What the task requires => Treat the line containing "The height and width of the screenshot is (1080, 1920)." as the first line and the final line of the material below as the last; reproduce that range exactly.

Source information =>
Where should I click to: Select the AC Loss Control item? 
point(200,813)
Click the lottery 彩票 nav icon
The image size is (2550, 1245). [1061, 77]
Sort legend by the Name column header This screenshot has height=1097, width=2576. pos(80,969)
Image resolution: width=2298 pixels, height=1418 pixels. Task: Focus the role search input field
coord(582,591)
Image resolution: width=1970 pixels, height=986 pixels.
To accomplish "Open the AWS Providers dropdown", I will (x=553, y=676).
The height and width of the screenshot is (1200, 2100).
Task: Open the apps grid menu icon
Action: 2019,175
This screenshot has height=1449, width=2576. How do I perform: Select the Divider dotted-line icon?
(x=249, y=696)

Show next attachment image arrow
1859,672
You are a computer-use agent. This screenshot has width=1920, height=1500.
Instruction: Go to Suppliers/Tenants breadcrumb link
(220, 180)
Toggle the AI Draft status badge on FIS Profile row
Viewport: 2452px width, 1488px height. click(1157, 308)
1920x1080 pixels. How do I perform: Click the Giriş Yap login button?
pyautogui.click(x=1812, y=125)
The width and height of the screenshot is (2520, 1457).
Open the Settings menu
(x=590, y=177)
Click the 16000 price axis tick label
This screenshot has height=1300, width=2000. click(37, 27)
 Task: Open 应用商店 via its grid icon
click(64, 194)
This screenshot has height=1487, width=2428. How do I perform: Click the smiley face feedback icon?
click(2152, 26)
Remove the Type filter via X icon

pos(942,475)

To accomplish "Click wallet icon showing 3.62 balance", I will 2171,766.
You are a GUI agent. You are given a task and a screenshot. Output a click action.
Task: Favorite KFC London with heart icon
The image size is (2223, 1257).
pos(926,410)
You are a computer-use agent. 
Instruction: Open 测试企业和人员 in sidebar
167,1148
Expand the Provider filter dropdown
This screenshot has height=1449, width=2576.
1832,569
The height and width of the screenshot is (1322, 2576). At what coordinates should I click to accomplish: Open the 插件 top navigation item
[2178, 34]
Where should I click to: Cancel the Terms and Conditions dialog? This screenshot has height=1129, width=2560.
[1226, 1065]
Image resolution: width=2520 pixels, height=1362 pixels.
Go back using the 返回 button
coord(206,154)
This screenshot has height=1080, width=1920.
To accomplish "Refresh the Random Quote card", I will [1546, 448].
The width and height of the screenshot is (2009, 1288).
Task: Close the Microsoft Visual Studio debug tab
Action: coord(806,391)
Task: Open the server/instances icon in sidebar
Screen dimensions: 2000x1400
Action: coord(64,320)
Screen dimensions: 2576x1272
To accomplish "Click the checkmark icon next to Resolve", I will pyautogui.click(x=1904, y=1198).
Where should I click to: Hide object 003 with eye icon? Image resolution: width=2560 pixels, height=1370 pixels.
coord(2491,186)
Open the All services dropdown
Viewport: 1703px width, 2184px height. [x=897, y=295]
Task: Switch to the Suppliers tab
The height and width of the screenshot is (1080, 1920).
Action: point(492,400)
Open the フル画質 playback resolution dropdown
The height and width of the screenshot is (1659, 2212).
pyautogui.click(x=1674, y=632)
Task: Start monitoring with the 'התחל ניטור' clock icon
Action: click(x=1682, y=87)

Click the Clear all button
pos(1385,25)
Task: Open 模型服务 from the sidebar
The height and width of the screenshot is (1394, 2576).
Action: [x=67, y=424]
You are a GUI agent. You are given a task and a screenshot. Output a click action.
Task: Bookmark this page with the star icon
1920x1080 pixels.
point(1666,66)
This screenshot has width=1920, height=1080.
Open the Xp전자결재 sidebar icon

Problem solution =>
The height and width of the screenshot is (1080, 1920).
Action: point(492,400)
Open the フル画質 playback resolution dropdown
The height and width of the screenshot is (1659, 2212).
pyautogui.click(x=1674, y=632)
Task: Start monitoring with the 'התחל ניטור' clock icon
Action: click(x=1682, y=87)

Click the Clear all button
pos(1385,25)
Task: Open 模型服务 from the sidebar
The height and width of the screenshot is (1394, 2576).
Action: [x=67, y=424]
You are a GUI agent. You are given a task and a screenshot. Output a click action.
Task: Bookmark this page with the star icon
1920x1080 pixels.
point(1666,66)
This screenshot has width=1920, height=1080.
Open the Xp전자결재 sidebar icon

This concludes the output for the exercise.